If you find that the State proved beyond a reasonable doubt that the Defendant knowingly caused serious physical harm to Keaira Cooper and/or caused or attempted to cause physical harm to Keaira Cooper by means of a deadly weapon, and you find that the Defendant failed to prove by a preponderance of the evidence that she acted while under the influence of sudden passion or in a sudden fit of rage brought on by serious provocation occasioned by the victim that was reasonably sufficient to incite the Defendant into using deadly force, then you must find the Defendant guilty of felonious assault.

If you find that the State proved beyond a reasonable doubt that the Defendant knowingly caused serious physical harm to Keaira Cooper and/or caused or attempted to cause physical harm to Keaira Cooper by means of a deadly weapon, and you find that the Defendant proved the mitigating circumstance that she was under the influence of sudden passion or in a sudden fit of rage by a preponderance of the evidence, then you must find the Defendant guilty of aggravated assault.

If you find that the State failed to prove that the Defendant knowingly caused serious physical harm to Keaira Cooper and/or caused or attempted to cause physical harm to Keaira Cooper by means of a deadly weapon, then you must find the Defendant not guilty of felonious assault and not guilty of aggravated assault.

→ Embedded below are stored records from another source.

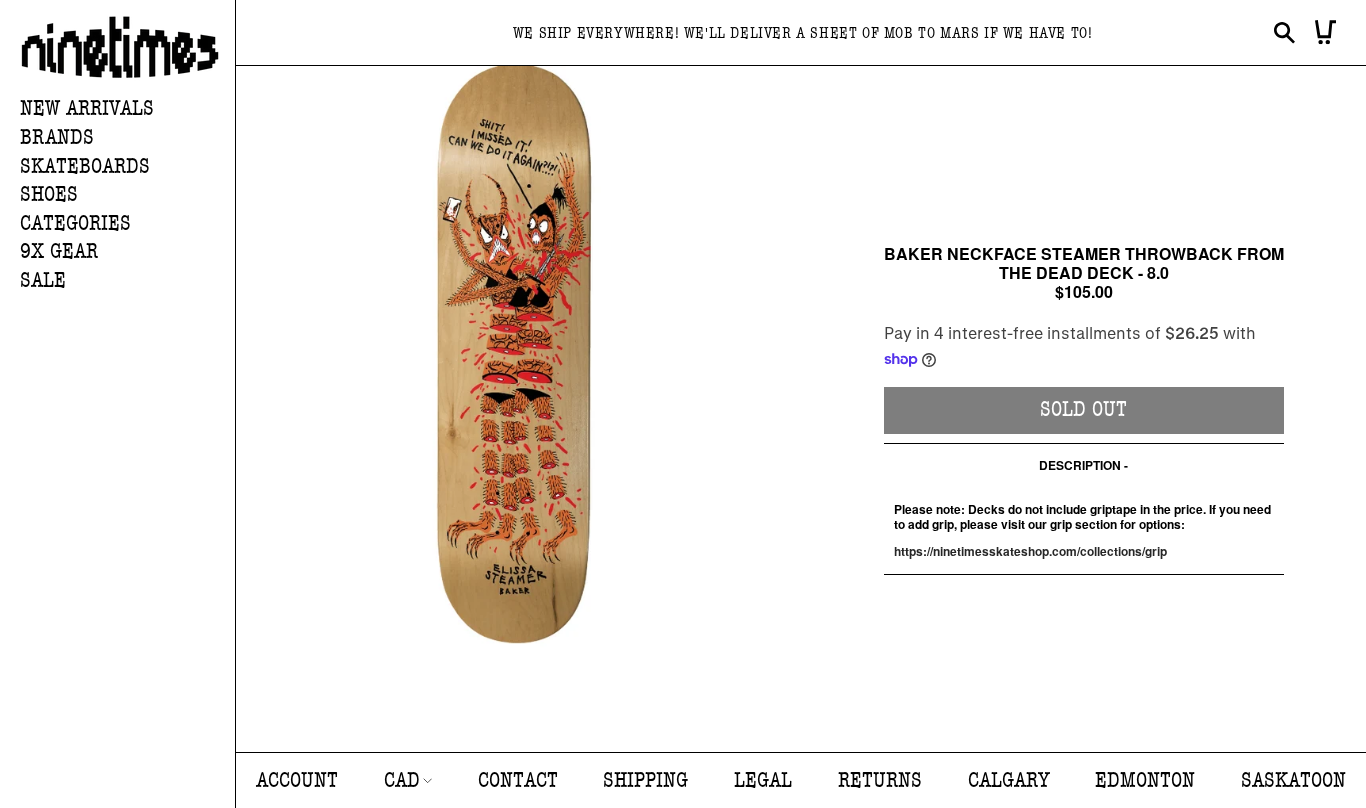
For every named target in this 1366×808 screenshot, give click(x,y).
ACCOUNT (297, 780)
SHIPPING (645, 780)
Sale (43, 280)
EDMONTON (1145, 780)
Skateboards (85, 166)
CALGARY (1009, 780)
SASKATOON (1293, 780)
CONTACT (518, 780)
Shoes (49, 194)
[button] (127, 138)
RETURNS (880, 780)
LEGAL (763, 780)
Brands (57, 137)
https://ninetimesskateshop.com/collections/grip (1030, 551)
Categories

If the Defendant fails to prove the mitigating circumstance by a preponderance of the evidence, the State must still prove to you beyond a reasonable doubt all the elements of the offense of felonious assault before you can find the Defendant guilty of that offense.

(Tr. 509-11.)

{¶ 33} Thus, unlike Ruppart, the trial court here did not instruct the jury that it was to consider the offense of aggravated assault only if it first found appellant not guilty of felonious assault. Moreover, a full reading of Ruppart requires a result contrary to that sought by appellant. Ruppart cites with approval language from the Ohio Jury Instructions regarding the inferior-degree offense of aggravated assault, and said language is almost verbatim to that used in the jury instructions given in the case sub judice. Therefore, we find the jury was properly instructed as to the offense of felonious assault and the inferior-degree offense of aggravated assault. As such, we do not find that the jury was presented with "confusing" verdict forms, nor that it reached inconsistent verdicts in this case.

{¶ 34} Accordingly, appellant's second assignment of error is overruled.

{¶ 35} In her third assignment of error, appellant contends prosecutorial misconduct based on the prosecutor's comments made during the state's closing and rebuttal arguments.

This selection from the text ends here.